With ~30% of the month over, they've raised less than a quarter of what they need. I don't see how this will succeed in getting funding, but I hope it works out. Although something about the way they talk about the goal tells me that it's not a serious roadblock if they don't make the $32M. Just a hunch though. Also I didn't realize until I watched the video that you can bring your own phone if you want, so probably lots more people will benefit from the software work they're doing than will benefit from the hardware work. And regarding the hardware, Jono did say, "it's got this...this angle at the top," which was the funniest comment on the hardware design I've heard so far ;-) (And come on, IBM--that commercial was torture. Liven it up a little.)
Most of the time probably. But ARM SoCs have an advantage over even an i3 that tries to brute force every operation. ARM SoCs have special chips to do certain tasks (ASICs). So I wouldn't be too surprised if a high-end smartphone can actually encode certain videos faster than an ATOM. I know, for one thing, that my dual-core off-brand China tablet can play h264 videos smoother than my ATOM-based "HTPC".
I suspect they're doing it for the buzz. I mean, if they're really serious about meeting their financing goal why choose a lesser known crowd funding site like Indie Gogo? I won't be surprised if some mysterious "donor" suddenly doubles the pledged amount at the last minute.
Slashdot has editors?
Brought to you by Carl's Junior.
No, I didn't. And after counting the letters, I realize that I still don't know that.
As a side note, it's been interesting to note how much Canonical wants to distance Ubuntu from being known as just-another-Linux-distro.
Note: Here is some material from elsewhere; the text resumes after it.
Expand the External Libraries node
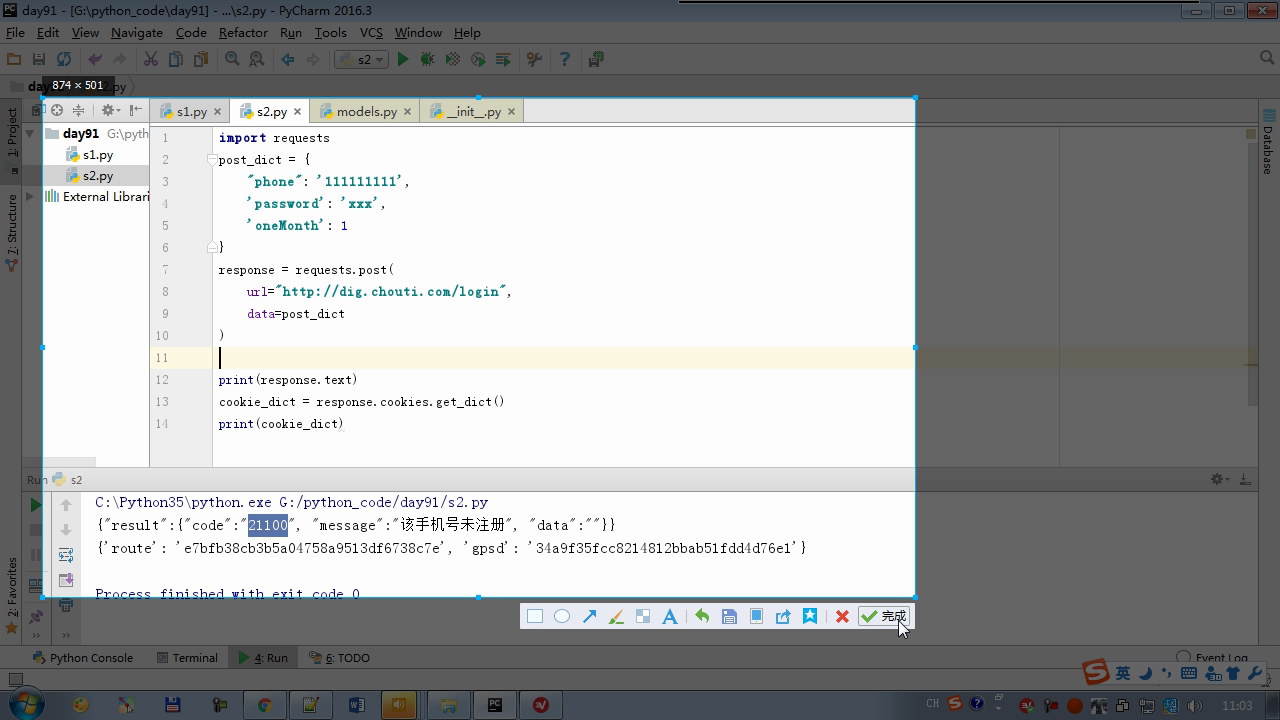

Yes it's still Linux, yet it still runs Linux programs, but Ubuntu doesn't mention the word Linux at all in most of its literature unless it's of a technical nature (heck, the word Linux doesn't even appear on http://www.ubuntu.com/desktop except as a keyword in the page's source).
This Slashdot article isn't even in the Linux category here, which I find telling.
That's great. I was aware that I can plug my current phone into a TV. I didn't know that they had full pc desktop apps for it. I'm off to Google Play to go get them
you're probably a ubuntdroid being sarcastic, but yeah, full debian was there(android app market) almost two years ago or so..
world was created 5 seconds before this post as it is.